▸ **Source passage**:
====
Danielle Gibson said she knew something was wrong with her husband Tony, 32, when he started acting strangely and became very forgetful. She said, “I had to label the rooms in our house. He would get lost going to the grocery store and someone would call me and say, ‘we have your husband.”1
Danielle ended up taking her husband to Vanderbilt University Medical Center where after almost a month of tests, a Neurologist diagnosed him with Creutzfeldt-Jakob Disease (CJD) also known as the human version of Mad Cow Disease.
CJD is a rare brain disorder that typically impacts about 300 people in the U.S. each year. It can cause patients to become anxious, depressed, confused, withdrawn and unable to complete basic tasks. Sadly, there is no treatment available and eventually, people sink into a semi-comatose state.
“Danielle said initially doctors gave Tony one year to live. He is still alive, but requires 24 hour care at a Hendersonville nursing home.
====
▸ **Extracted data**:
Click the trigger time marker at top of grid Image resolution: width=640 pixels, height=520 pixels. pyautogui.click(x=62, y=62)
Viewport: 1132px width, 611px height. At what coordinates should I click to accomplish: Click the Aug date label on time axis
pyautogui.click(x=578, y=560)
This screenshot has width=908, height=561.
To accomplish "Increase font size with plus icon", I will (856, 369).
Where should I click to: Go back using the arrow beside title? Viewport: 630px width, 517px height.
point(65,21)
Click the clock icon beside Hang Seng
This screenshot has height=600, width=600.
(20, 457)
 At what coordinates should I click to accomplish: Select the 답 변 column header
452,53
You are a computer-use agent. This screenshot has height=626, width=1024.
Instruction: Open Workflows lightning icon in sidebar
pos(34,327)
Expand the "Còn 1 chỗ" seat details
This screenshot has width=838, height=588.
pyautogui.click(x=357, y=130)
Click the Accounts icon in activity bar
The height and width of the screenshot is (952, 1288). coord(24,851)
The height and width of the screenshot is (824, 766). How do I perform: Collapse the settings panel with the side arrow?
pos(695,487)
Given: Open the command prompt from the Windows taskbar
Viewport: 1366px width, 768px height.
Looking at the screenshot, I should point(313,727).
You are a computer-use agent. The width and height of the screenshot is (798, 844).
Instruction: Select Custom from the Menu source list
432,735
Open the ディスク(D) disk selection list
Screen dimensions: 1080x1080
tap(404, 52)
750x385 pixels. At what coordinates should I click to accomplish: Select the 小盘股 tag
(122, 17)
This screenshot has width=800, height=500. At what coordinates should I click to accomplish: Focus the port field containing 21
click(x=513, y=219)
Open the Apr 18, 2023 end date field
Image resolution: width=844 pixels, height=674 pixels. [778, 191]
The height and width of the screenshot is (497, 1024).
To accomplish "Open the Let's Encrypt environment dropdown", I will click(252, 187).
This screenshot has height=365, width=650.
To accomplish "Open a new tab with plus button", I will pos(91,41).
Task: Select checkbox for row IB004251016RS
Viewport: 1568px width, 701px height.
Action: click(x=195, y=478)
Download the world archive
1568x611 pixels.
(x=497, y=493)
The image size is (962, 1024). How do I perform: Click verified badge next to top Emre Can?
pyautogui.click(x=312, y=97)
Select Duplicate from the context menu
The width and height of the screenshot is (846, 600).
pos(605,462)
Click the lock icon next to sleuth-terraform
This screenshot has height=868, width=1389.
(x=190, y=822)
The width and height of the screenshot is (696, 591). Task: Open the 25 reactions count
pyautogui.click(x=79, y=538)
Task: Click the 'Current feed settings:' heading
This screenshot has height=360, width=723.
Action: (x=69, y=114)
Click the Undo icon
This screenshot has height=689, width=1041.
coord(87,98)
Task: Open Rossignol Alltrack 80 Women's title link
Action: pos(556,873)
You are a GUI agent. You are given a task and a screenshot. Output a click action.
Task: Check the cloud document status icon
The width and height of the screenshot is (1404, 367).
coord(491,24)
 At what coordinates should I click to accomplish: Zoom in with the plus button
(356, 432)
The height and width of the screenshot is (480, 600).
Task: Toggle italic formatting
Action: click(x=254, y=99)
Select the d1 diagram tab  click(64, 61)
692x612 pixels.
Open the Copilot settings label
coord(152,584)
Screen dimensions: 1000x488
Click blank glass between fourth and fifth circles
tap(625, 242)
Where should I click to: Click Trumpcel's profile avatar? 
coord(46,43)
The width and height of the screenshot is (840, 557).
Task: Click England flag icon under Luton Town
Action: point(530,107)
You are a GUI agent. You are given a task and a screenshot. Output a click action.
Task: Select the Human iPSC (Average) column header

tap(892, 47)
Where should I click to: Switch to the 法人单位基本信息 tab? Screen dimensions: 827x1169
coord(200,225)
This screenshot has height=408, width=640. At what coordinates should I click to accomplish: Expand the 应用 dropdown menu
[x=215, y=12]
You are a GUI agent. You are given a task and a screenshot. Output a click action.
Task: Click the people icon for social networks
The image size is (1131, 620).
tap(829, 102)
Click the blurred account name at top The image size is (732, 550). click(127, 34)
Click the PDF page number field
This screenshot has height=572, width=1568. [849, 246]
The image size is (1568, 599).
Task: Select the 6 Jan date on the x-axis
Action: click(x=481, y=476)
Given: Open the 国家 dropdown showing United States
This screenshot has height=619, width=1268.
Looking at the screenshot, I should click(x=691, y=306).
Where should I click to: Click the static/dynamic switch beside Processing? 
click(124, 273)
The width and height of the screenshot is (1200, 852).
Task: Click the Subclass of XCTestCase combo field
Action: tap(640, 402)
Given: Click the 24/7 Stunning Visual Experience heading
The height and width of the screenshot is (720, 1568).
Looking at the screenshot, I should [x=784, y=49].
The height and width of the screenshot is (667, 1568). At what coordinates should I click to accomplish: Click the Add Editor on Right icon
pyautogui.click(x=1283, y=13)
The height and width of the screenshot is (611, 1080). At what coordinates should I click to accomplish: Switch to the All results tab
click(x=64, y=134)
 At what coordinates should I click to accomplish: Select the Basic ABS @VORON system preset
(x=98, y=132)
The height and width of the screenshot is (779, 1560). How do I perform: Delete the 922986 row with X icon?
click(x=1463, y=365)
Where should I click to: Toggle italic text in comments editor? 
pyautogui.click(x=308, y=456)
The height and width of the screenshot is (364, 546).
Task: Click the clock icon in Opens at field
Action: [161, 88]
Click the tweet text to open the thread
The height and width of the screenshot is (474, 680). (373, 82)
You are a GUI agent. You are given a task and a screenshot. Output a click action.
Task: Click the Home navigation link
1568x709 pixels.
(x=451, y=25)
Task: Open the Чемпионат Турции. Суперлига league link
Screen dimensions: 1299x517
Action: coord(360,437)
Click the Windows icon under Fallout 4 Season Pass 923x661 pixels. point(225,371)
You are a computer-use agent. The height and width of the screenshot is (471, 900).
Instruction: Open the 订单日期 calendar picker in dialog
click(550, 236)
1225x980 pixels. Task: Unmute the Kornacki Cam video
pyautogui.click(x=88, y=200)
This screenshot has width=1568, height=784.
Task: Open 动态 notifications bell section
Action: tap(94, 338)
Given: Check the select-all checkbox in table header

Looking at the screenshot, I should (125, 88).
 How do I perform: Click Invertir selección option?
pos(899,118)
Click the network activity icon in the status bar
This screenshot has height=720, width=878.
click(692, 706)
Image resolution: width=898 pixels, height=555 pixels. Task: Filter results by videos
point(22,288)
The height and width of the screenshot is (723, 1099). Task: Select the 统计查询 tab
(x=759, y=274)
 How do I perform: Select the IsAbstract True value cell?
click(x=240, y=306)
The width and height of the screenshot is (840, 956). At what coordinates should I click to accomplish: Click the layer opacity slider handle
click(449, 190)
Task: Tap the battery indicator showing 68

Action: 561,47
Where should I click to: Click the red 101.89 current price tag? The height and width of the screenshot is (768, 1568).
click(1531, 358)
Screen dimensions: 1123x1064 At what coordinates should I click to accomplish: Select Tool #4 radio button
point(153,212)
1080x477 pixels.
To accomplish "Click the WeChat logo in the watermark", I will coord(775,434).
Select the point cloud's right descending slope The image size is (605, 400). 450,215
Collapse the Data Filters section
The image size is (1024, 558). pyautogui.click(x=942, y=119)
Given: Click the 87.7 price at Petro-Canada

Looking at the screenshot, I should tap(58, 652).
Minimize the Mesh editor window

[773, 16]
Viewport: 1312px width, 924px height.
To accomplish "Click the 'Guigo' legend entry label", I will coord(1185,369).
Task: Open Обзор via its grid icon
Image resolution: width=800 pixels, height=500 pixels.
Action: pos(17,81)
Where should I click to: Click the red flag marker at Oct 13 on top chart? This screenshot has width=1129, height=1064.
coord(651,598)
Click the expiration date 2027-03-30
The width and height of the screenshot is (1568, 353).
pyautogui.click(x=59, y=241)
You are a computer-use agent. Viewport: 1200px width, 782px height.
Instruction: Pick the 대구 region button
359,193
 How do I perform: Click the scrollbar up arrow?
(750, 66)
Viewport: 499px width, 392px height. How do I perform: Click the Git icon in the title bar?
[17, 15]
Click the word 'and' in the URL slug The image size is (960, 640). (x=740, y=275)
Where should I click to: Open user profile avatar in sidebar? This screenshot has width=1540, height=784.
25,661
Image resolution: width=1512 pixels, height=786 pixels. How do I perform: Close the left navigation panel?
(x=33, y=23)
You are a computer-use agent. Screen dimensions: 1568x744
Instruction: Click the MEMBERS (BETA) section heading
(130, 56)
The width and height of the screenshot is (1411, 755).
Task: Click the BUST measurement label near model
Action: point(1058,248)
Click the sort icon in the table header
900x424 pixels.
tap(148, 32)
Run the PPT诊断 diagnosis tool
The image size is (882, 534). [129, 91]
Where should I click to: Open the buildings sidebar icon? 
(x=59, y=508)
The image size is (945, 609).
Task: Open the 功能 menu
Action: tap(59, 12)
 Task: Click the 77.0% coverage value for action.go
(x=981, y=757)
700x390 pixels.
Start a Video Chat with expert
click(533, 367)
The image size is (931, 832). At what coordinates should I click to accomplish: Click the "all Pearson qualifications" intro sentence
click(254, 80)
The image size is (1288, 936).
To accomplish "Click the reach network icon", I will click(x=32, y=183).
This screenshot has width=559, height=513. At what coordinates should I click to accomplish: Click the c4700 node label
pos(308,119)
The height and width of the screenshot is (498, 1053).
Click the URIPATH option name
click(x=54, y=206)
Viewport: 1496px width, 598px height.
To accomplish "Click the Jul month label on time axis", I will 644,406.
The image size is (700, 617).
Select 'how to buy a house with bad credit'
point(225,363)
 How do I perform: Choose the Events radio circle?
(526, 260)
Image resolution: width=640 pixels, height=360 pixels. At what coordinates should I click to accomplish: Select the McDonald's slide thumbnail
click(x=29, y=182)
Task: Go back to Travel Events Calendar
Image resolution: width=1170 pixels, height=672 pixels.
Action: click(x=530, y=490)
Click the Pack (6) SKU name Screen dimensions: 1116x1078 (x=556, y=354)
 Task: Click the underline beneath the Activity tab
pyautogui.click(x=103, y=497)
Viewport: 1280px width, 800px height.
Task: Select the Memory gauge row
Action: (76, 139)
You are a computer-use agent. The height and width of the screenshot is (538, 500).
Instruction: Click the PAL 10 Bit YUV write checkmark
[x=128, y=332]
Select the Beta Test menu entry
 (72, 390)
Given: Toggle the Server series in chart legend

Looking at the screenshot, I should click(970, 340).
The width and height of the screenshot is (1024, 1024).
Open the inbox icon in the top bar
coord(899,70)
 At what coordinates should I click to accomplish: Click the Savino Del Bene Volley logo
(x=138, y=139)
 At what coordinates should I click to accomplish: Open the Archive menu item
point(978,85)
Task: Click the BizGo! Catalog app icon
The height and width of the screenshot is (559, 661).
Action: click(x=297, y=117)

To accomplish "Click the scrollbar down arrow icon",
====
▸ **Exercises**:
1: In the passage about Tony Gibson's illness, about how many people in the U.S. does CJD typically affect each year?
2: Using the passage about Tony Gibson's illness, explain what made Danielle realize something was wrong with her husband.
3: Continue the passage about Tony Gibson's illness from its last sentence.

▸ **Answer list**:
1: About 300 people.

2: She knew something was wrong when Tony started acting strangely and became very forgetful. He would get lost going to the grocery store, and she had to label the rooms in their house.

3:
‘This is the most devastating thing I’ve ever seen,’ said Danielle Gibson. ‘I’ve seen a lot of terrible things. I’ve seen ALS, but this has to be the worst.'”2
Although she doesn’t know how her husband got CJD, The Creutzfeldt-Jakob Disease Foundation says there are different types of CJD and that can be contracted “sporadically, genetically or after being exposed to infected human tissue during a medical procedure.”3
However, the disease cannot be transmitted via coughing, sneezing, or through sexual contact.
Danielle hopes Tony’s story can educate others about symptoms to look for in their loved ones and even bring attention to the disease so that someday there might be a cure.
He is so young and our hearts go out to her and their family.